Rio de Janeiro, 15 de Março de 2026

Bombardeios dos EUA e Israel afetam saúde mental da população iraniana

Os bombardeios dos EUA e Israel provocam mudanças drásticas na saúde mental da população iraniana, exacerbando problemas como estresse, ansiedade e depressão.

Domingo, 15 de Março de 2026 às 14:28, por: CdB

Nas pessoas afetadas, “pode-se observar uma mudança na percepção sobre o quão seguro é o mundo e sobre como elas enxergam suas próprias vidas”.

Por Redação, com DW – de Berlim

De um dia para o outro, os iranianos passaram a viver numa zona de guerra, e os ataques de Israel e dos EUA estão mirando não apenas Teerã, mas vários outros lugares em todo o país. Com o agravante das sanções econômicas internacionais, que tornam a vida cotidiana mais difícil e piora a situação econômica de muitas pessoas no país, a vida sob estresse constante pesa na saúde mental da população.

Bombardeios dos EUA e Israel afetam saúde mental da população iraniana | A saúde mental dos iranianos está sob alta pressão, em face da guerra
A saúde mental dos iranianos está sob alta pressão, em face da guerra

— Problemas de saúde mental, especialmente transtorno de estresse pós-traumático, transtornos de ansiedade, depressão, são maiores entre pessoas expostas cronicamente à violência — disse à agência alemã de notícias Deutsche Welle (DW) a psicóloga Dana Churbaji, que pesquisa os efeitos da guerra e do deslocamento forçado na saúde mental.
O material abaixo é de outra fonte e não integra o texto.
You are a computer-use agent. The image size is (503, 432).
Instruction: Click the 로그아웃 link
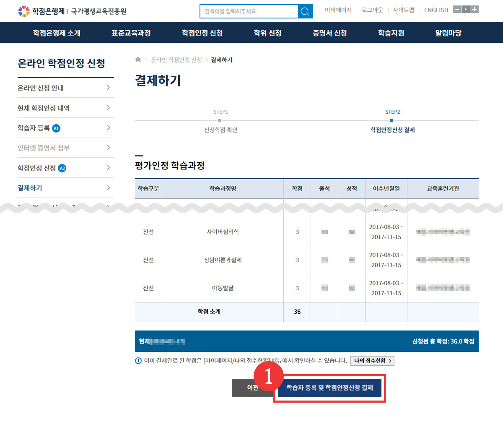point(372,10)
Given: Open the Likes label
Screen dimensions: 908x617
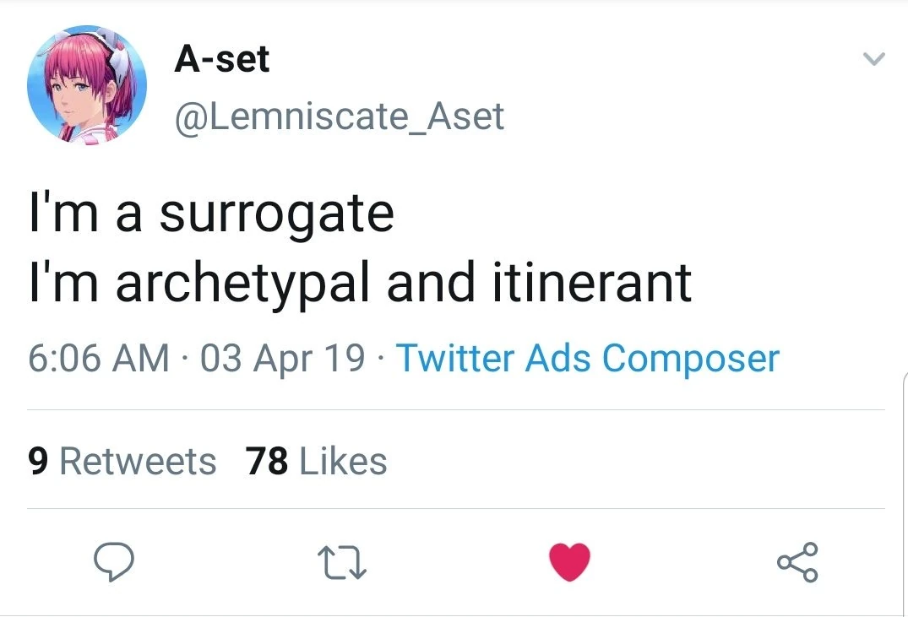Looking at the screenshot, I should coord(343,461).
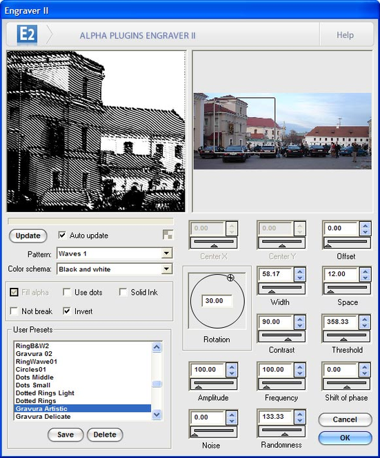Image resolution: width=380 pixels, height=458 pixels.
Task: Decrease Width value with down arrow
Action: tap(300, 278)
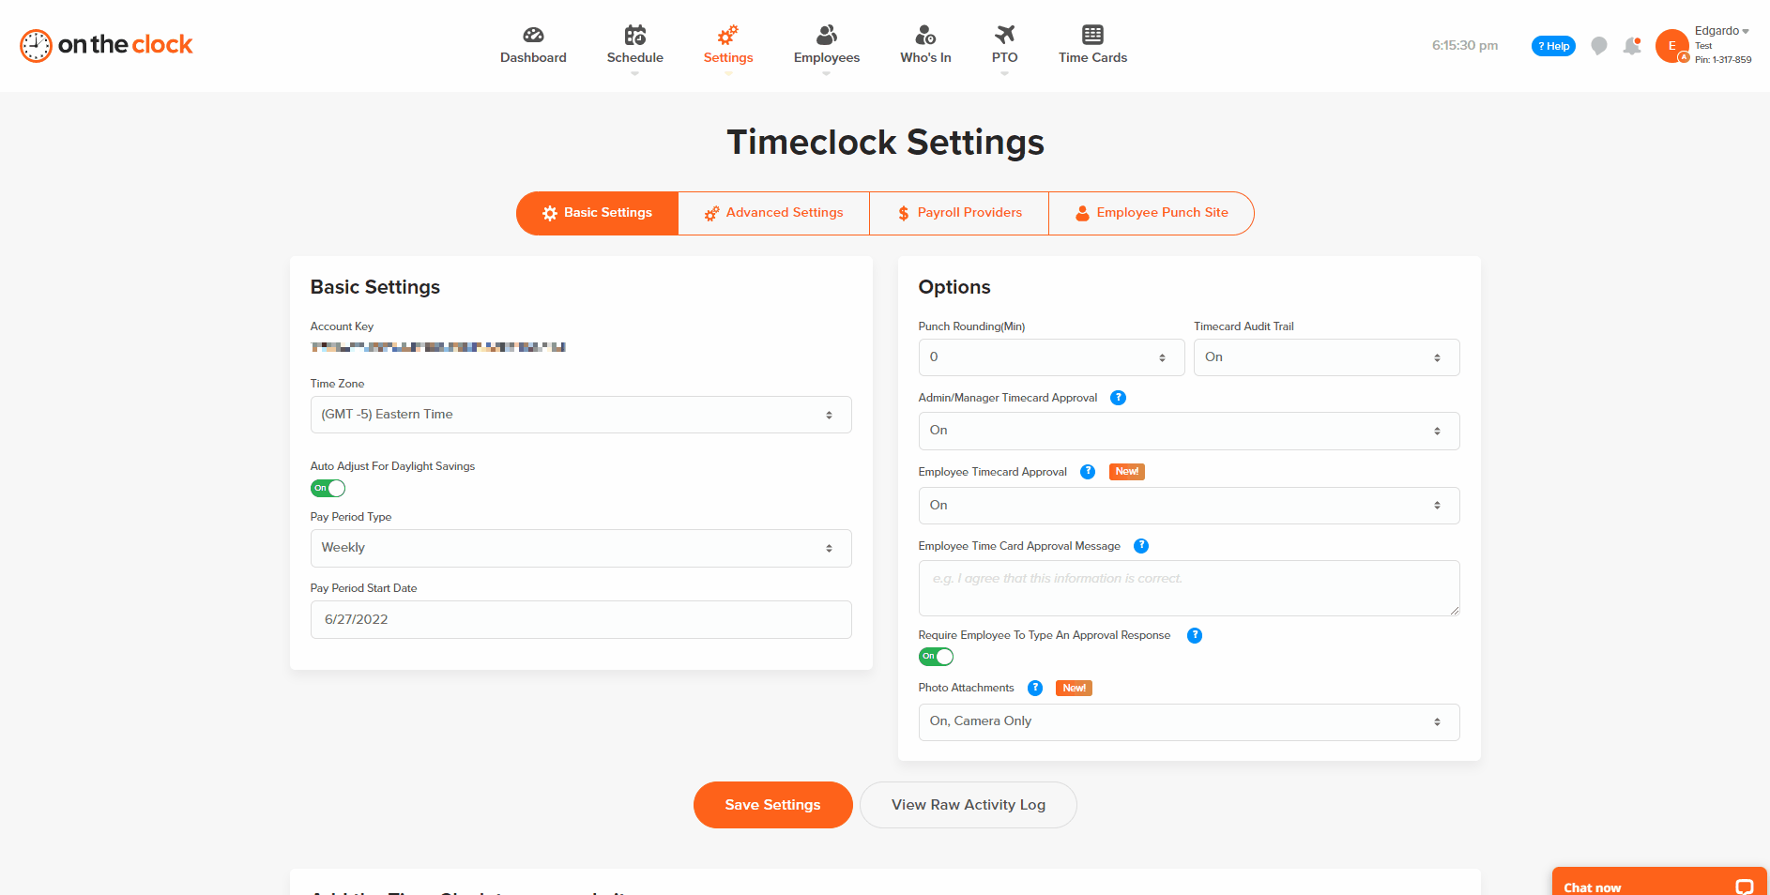Turn off Auto Adjust For Daylight Savings
Viewport: 1770px width, 895px height.
click(x=328, y=488)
Nas pessoas afetadas, “pode-se observar uma mudança na percepção sobre o quão seguro é o mundo e sobre como elas enxergam suas próprias vidas”.

 

Prioridade

Alguém que sofre com frio, medo ou fome tem uma tolerância ao estresse muito menor, e conflitos e desentendimentos menores podem rapidamente se tornar algo grande. Para aqueles que vivem com incertezas na vida cotidiana, como quedas de energia, “falta de alimentos ou perda de comunicação digital, as necessidades básicas tornam-se prioridade”, segundo Churbaji.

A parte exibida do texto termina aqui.